# [Excerpted passage]
========================

Dorothea von der Lippe Christensen, née Frost (19 December 1847 – 28 February 1908) was a Norwegian domestic science proponent and politician.

==Early and personal life==
She was born in Veøy Municipality as a daughter of vicar Christian Frost (1810–1862) and Jensine Henriette Brodtkorb (1811–1851). She became an orphan at the age of 15, and moved to attend school in Kristiania.

Helgesen finished governess school at Nissen Girls School, and also attended Eckersberg School of Painting. She worked as a governess for an attorney in Grue Municipality. In September 1871 she married physician and politician Julius Christensen (1840–1923), and moved to his hometown Sandefjord. She then became a sister-in-law of military officer Sophus Christensen, and Julius and she were parents of physician Reidar Gording and grandparents of Elisabeth Gording.

==Career==
As a housewife, Christensen embarked on organizational work to improve the conditions of her group, partially influenced by travels abroad. In 1890, through a fundraiser, she established Norway's first school kitchen at Sandefjord Primary School. In the same year, a proposition to establish such kitchens in Kristiania had been rejected. The textbook Christensen wrote for the course, Kogebog for folkeskolen og hjemmet, was the first school cookbook in the country. In 1894, it was reissued, now with Helga Helgesen as co-writer. Together with Henriette Schønberg Erken, Helgesen and Christensen have been credited with forming the "first wave" of domestic science pioneers in Norway.

========================

# [Dataset excerpts]

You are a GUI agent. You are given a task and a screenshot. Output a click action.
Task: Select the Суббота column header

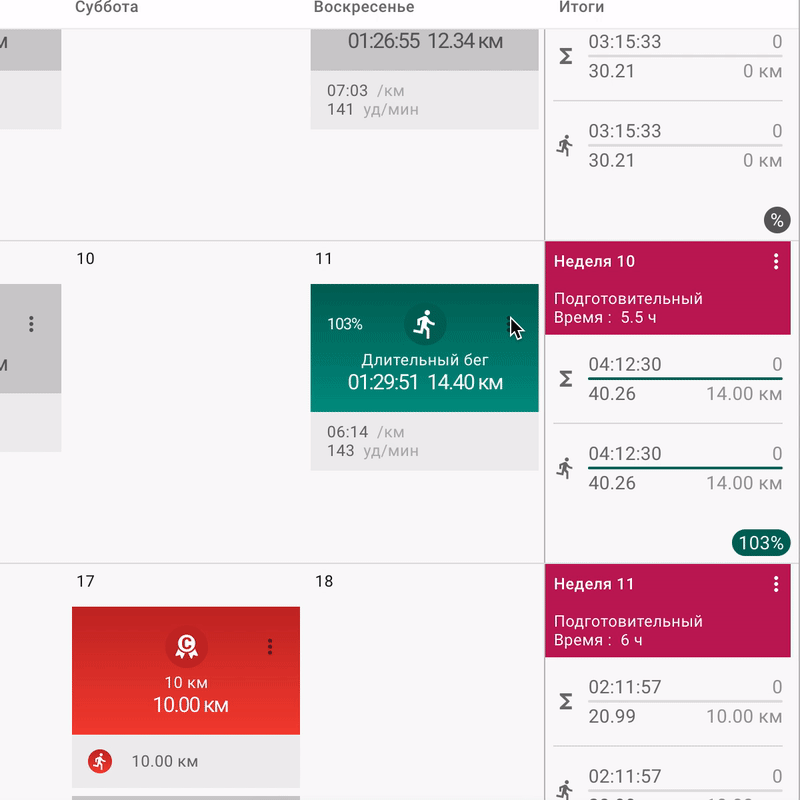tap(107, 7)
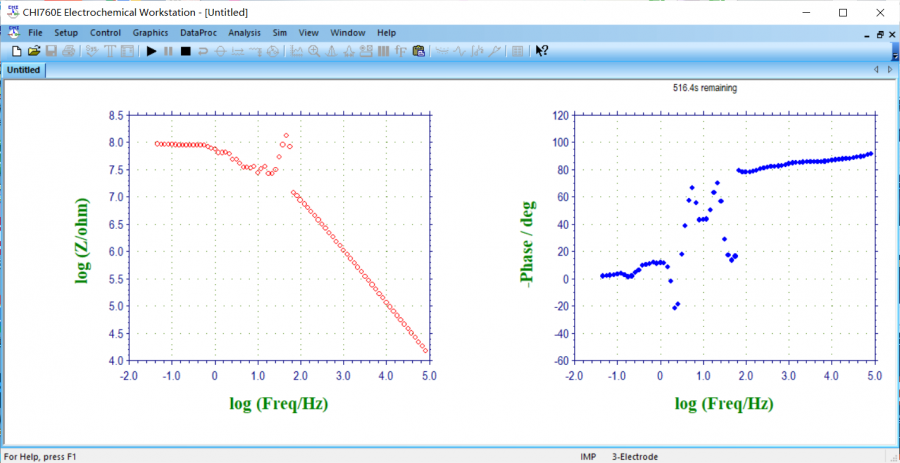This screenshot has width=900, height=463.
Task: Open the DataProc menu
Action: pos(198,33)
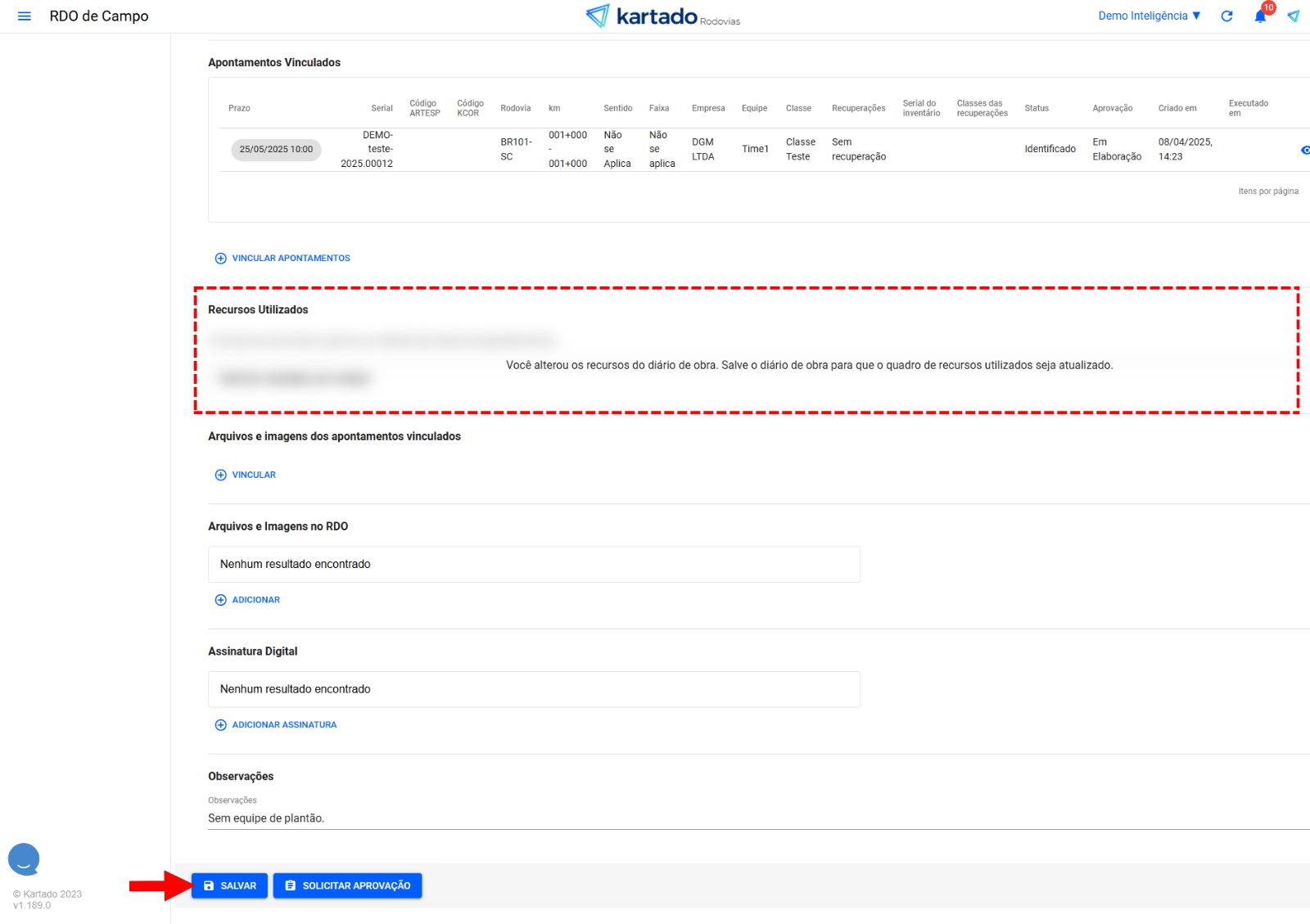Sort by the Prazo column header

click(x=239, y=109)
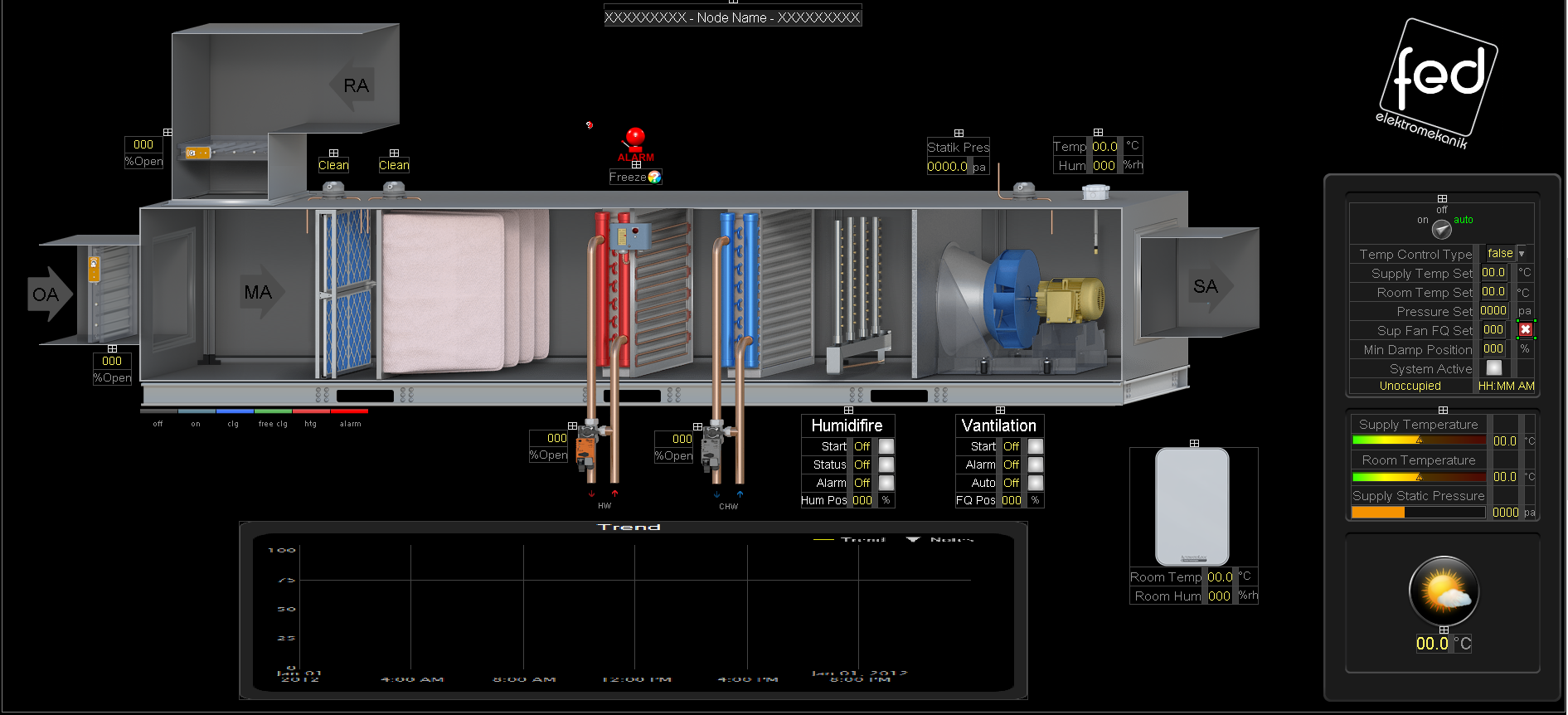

========================

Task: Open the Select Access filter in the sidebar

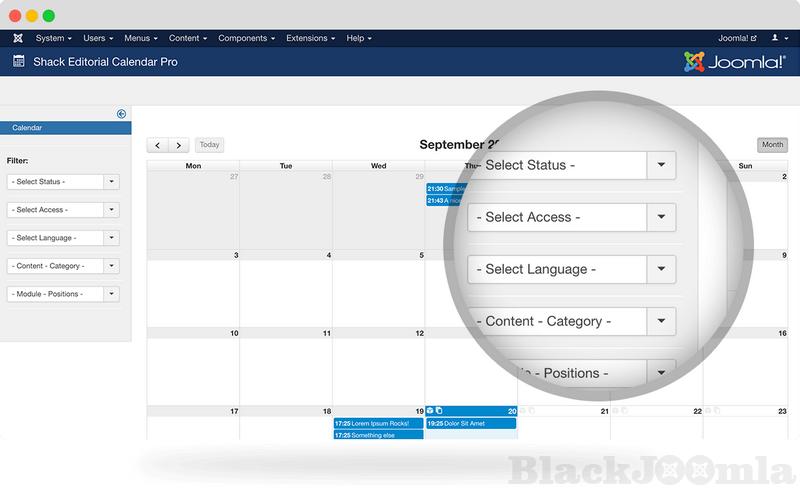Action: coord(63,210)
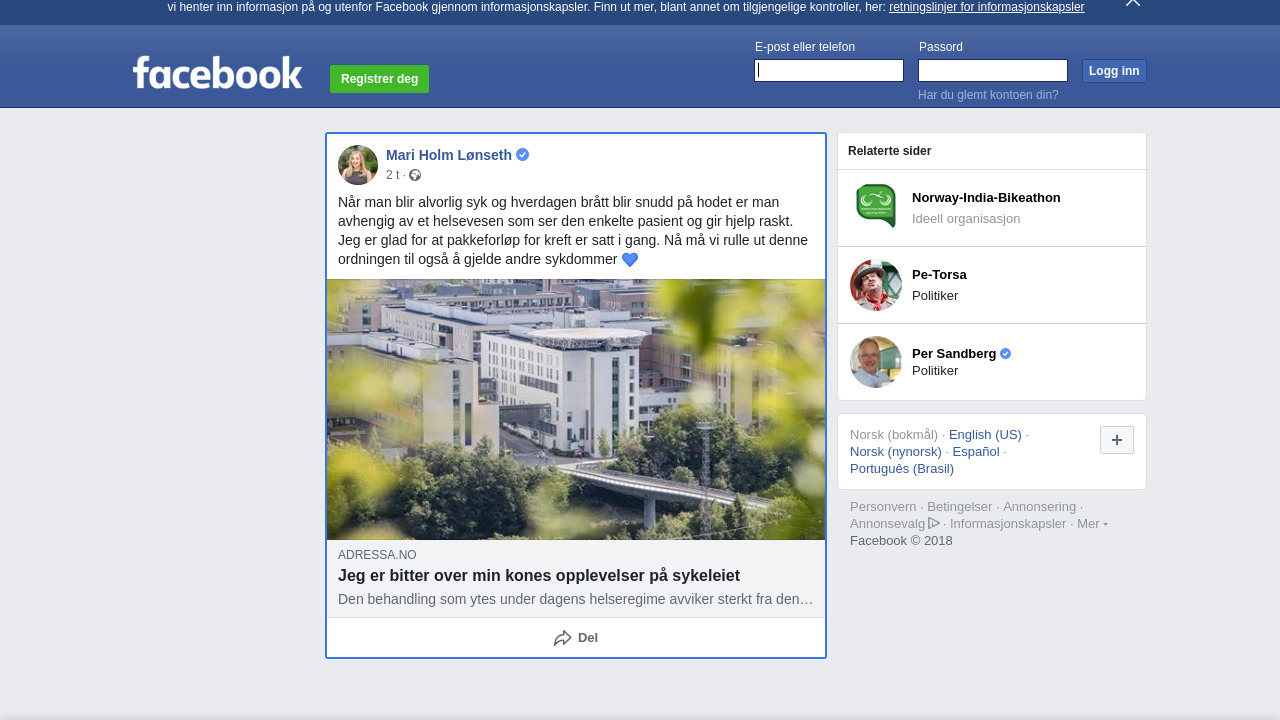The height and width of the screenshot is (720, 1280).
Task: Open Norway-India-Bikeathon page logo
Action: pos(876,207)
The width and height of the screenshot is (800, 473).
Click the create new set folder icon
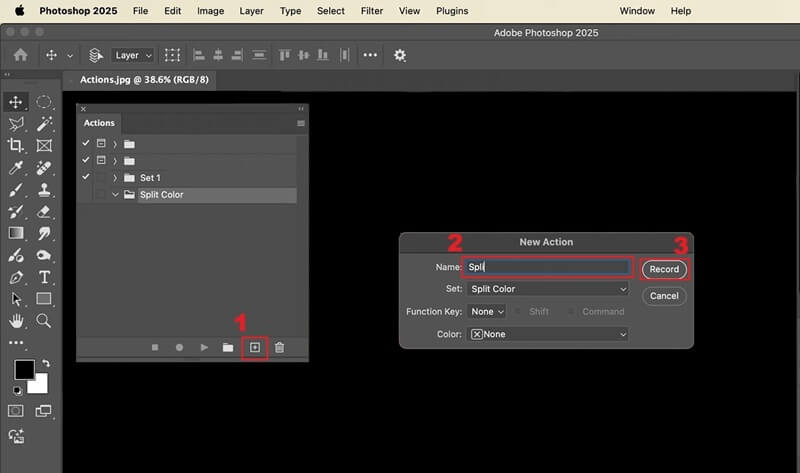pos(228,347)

========================

# [Questions on the material]
(a) According to the passage on Dorothea Christensen, in what year did she establish Norway's first school kitchen?
(b) Please repeat the stretch of the passage on Dorothea Christensen from "Dorothea von der" through "of Elisabeth Gording.", word for word.
Nothing in the data is needed here.

# [Solutions to the exercise]
(a) 1890

(b)
Dorothea von der Lippe Christensen, née Frost (19 December 1847 – 28 February 1908) was a Norwegian domestic science proponent and politician.

==Early and personal life==
She was born in Veøy Municipality as a daughter of vicar Christian Frost (1810–1862) and Jensine Henriette Brodtkorb (1811–1851). She became an orphan at the age of 15, and moved to attend school in Kristiania.

Helgesen finished governess school at Nissen Girls School, and also attended Eckersberg School of Painting. She worked as a governess for an attorney in Grue Municipality. In September 1871 she married physician and politician Julius Christensen (1840–1923), and moved to his hometown Sandefjord. She then became a sister-in-law of military officer Sophus Christensen, and Julius and she were parents of physician Reidar Gording and grandparents of Elisabeth Gording.